TASK BRIEF
The required output is every record, reproduced exactly.

RECORD EXCERPTS

════

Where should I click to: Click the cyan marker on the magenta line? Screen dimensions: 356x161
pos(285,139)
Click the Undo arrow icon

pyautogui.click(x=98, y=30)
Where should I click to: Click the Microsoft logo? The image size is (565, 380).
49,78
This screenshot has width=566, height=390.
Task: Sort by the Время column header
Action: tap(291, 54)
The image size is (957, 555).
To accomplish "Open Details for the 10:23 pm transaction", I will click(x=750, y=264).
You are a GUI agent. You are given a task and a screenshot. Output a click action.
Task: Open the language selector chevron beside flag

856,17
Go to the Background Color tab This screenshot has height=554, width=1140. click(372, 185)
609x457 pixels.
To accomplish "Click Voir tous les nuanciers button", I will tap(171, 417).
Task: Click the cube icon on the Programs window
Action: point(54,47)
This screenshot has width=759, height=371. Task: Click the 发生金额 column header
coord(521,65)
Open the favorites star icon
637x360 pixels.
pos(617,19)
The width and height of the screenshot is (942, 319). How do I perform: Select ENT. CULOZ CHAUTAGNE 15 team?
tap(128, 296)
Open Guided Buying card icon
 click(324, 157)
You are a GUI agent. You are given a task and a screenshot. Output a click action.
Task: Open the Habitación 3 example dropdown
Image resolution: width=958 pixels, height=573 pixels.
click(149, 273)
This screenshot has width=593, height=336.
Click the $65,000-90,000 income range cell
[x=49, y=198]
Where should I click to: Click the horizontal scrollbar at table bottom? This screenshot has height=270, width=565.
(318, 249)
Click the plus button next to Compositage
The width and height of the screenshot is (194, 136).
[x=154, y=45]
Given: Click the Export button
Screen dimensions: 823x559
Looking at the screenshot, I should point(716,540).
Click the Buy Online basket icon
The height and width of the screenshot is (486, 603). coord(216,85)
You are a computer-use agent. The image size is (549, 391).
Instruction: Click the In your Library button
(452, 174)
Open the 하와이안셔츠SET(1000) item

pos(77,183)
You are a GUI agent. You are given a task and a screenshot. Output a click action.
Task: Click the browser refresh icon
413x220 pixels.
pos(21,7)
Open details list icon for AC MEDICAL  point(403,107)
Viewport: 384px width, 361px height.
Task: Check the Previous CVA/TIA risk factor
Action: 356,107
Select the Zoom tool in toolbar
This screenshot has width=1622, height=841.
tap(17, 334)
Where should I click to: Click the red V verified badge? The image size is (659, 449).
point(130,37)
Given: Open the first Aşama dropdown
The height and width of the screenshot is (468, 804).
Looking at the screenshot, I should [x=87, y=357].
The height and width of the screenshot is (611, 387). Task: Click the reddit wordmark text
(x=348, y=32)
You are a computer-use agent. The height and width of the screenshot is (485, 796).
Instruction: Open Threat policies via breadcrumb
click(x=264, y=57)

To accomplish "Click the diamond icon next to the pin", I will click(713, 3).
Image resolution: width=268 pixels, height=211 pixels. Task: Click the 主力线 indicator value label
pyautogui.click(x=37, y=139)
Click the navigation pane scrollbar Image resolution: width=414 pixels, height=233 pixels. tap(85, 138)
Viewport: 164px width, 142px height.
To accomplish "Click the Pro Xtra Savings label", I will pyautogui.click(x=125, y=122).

════

RESPONSE TO THE TASK
Where should I click to: Click the cyan marker on the magenta line? Screen dimensions: 356x161
pos(285,139)
Click the Undo arrow icon

pyautogui.click(x=98, y=30)
Where should I click to: Click the Microsoft logo? The image size is (565, 380).
49,78
This screenshot has width=566, height=390.
Task: Sort by the Время column header
Action: tap(291, 54)
The image size is (957, 555).
To accomplish "Open Details for the 10:23 pm transaction", I will click(x=750, y=264).
You are a GUI agent. You are given a task and a screenshot. Output a click action.
Task: Open the language selector chevron beside flag

856,17
Go to the Background Color tab This screenshot has height=554, width=1140. click(372, 185)
609x457 pixels.
To accomplish "Click Voir tous les nuanciers button", I will tap(171, 417).
Task: Click the cube icon on the Programs window
Action: point(54,47)
This screenshot has width=759, height=371. Task: Click the 发生金额 column header
coord(521,65)
Open the favorites star icon
637x360 pixels.
pos(617,19)
The width and height of the screenshot is (942, 319). How do I perform: Select ENT. CULOZ CHAUTAGNE 15 team?
tap(128, 296)
Open Guided Buying card icon
 click(324, 157)
You are a GUI agent. You are given a task and a screenshot. Output a click action.
Task: Open the Habitación 3 example dropdown
Image resolution: width=958 pixels, height=573 pixels.
click(149, 273)
This screenshot has width=593, height=336.
Click the $65,000-90,000 income range cell
[x=49, y=198]
Where should I click to: Click the horizontal scrollbar at table bottom? This screenshot has height=270, width=565.
(318, 249)
Click the plus button next to Compositage
The width and height of the screenshot is (194, 136).
[x=154, y=45]
Given: Click the Export button
Screen dimensions: 823x559
Looking at the screenshot, I should point(716,540).
Click the Buy Online basket icon
The height and width of the screenshot is (486, 603). coord(216,85)
You are a computer-use agent. The image size is (549, 391).
Instruction: Click the In your Library button
(452, 174)
Open the 하와이안셔츠SET(1000) item

pos(77,183)
You are a GUI agent. You are given a task and a screenshot. Output a click action.
Task: Click the browser refresh icon
413x220 pixels.
pos(21,7)
Open details list icon for AC MEDICAL  point(403,107)
Viewport: 384px width, 361px height.
Task: Check the Previous CVA/TIA risk factor
Action: 356,107
Select the Zoom tool in toolbar
This screenshot has width=1622, height=841.
tap(17, 334)
Where should I click to: Click the red V verified badge? The image size is (659, 449).
point(130,37)
Given: Open the first Aşama dropdown
The height and width of the screenshot is (468, 804).
Looking at the screenshot, I should [x=87, y=357].
The height and width of the screenshot is (611, 387). Task: Click the reddit wordmark text
(x=348, y=32)
You are a computer-use agent. The height and width of the screenshot is (485, 796).
Instruction: Open Threat policies via breadcrumb
click(x=264, y=57)

To accomplish "Click the diamond icon next to the pin", I will click(713, 3).
Image resolution: width=268 pixels, height=211 pixels. Task: Click the 主力线 indicator value label
pyautogui.click(x=37, y=139)
Click the navigation pane scrollbar Image resolution: width=414 pixels, height=233 pixels. tap(85, 138)
Viewport: 164px width, 142px height.
To accomplish "Click the Pro Xtra Savings label", I will pyautogui.click(x=125, y=122).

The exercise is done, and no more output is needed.